McGill University announced last week the cancellation of their football season following revelations of a serious hazing incident at the team's "rookie night" Aug. 27.
The Montreal-based school, which played Harvard University in the first college football game in North America more than a hundred years ago, is widely considered to be Canada's premiere academic institution.
"From what I hear they made them strip naked and then pretended to shove a broomstick up their ass but instead just tapped their butt cheek," McGill sophomore Sean Davis said.
One unnamed rookie, who subsequently withdrew from the university, prompted the school's internal investigation after he decided the hazing incident went too far.
"We commend his courage for coming forward with this," McGill Associate Vice-Principal Jennifer Robinson said. "It's not easy."
In an e-mail sent to the entire student body, McGill Interim Provost Anthony Masi said the university determined the event involved nudity, degrading positions, gagging, and "touching in inappropriate manners with a broomstick," but that "contrary to some media reports, there is no evidence that anyone was sodomized."
Michael Bélanger, spokesperson for Canadian Interuniversity Sport (CIS), Canada's equivalent of the NCAA, said McGill's self-imposed penalty was "appropriate" but still questioned the practicality of their decision to forfeit the rest of their games.
He said it creates an inconvenience for the rest of the Quebec conference.
"An ideal scenario would have been for McGill to finish the season and they were out of the playoffs anyway and then maybe right after the season, announce that they were going to suspend their football team for next year," Bélanger said. "It not only involved McGill and the McGill football team but it involved two [other] teams as well."
Although the suspension will cancel just the two games remaining on McGill's schedule, Robinson said the university would have done the same thing "if there had been eight more games left."
Davis, however, said he believes McGill's decision was more calculated.
"They waited to cancel it until after they knew that McGill couldn't make the playoffs," Davis said.
When told of Davis' accusation, Bélanger said he too has heard that theory and noted the CIS may take additional disciplinary action against McGill once the football season is over.
"I've heard that comment from a lot of people [but] I'm pretty certain that they didn't," Bélanger said. "The people who made the decision, which is at a really high level of the university, these are non-football people. I'm not even sure these people knew what the team record was at the time it issued the penalty."
According to Bélanger, the CIS and the Quebec conference McGill belongs to will determine in early December any additional suspensions or penalties.
David McDonald, special assistant to the University of Wisconsin chancellor regarding athletics, said McGill "absolutely" made the correct decision to cancel their season.

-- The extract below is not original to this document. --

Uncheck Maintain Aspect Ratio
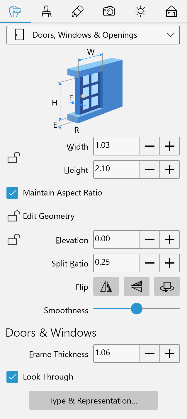Screen dimensions: 187x419 [12, 193]
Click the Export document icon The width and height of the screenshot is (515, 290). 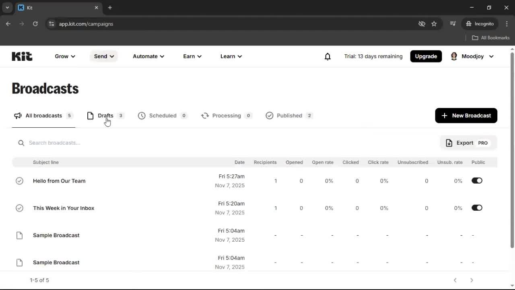coord(449,143)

The question of hazing and its possible repercussions, McDonald said, has never surfaced in any discussions he's had with UW officials.

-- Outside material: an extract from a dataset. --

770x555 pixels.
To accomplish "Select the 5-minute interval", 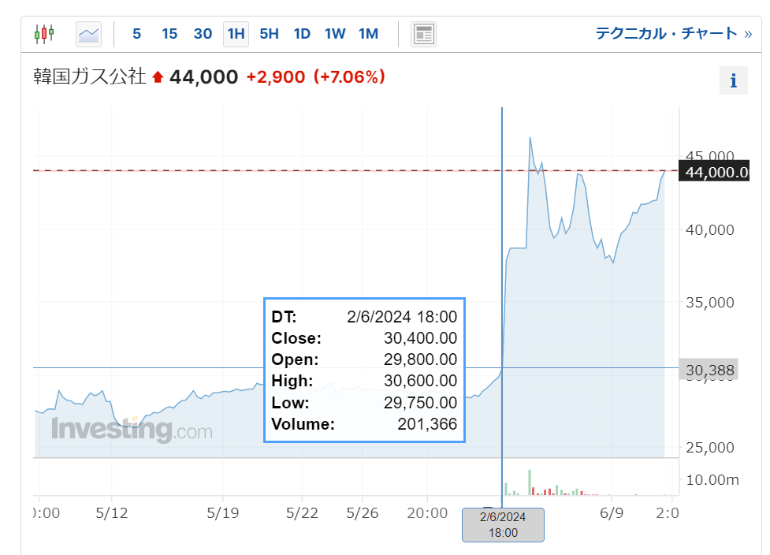I will (x=137, y=34).
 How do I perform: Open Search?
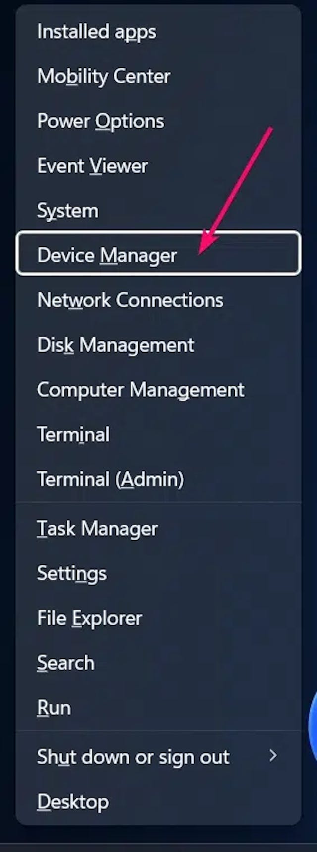pyautogui.click(x=65, y=662)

"I have never encountered any discussion [of hazing] on my time on the athletic board," McDonald said. "We've never discussed problems of hazing. As far as I know there are in-house rules [but] they've certainly never had to be enforced."
When asked about any precedence for McGill's suspension, Robinson, Bélanger and McDonald all referenced the University of Vermont, which Bélanger said canceled the last 16 games of their men's hockey season about five years ago.
"We did a lot of research into what other universities have done in the past faced with similar situations," Robinson said. "In Vermont several years ago there was an incident I would characterize as worse than what happened at McGill and they also canceled their season."
Though some may shudder at the thought of a similar incident happening to the UW football team, Davis said "nobody really pays attention to" McGill's Redmen football team, and said hockey, rugby and baseball are all more popular.
"I have never even heard highlights of a football game," Davis said. "I've never heard anyone talk about football really except to say that they don't like the football team because they're the only team that gets money except for hockey."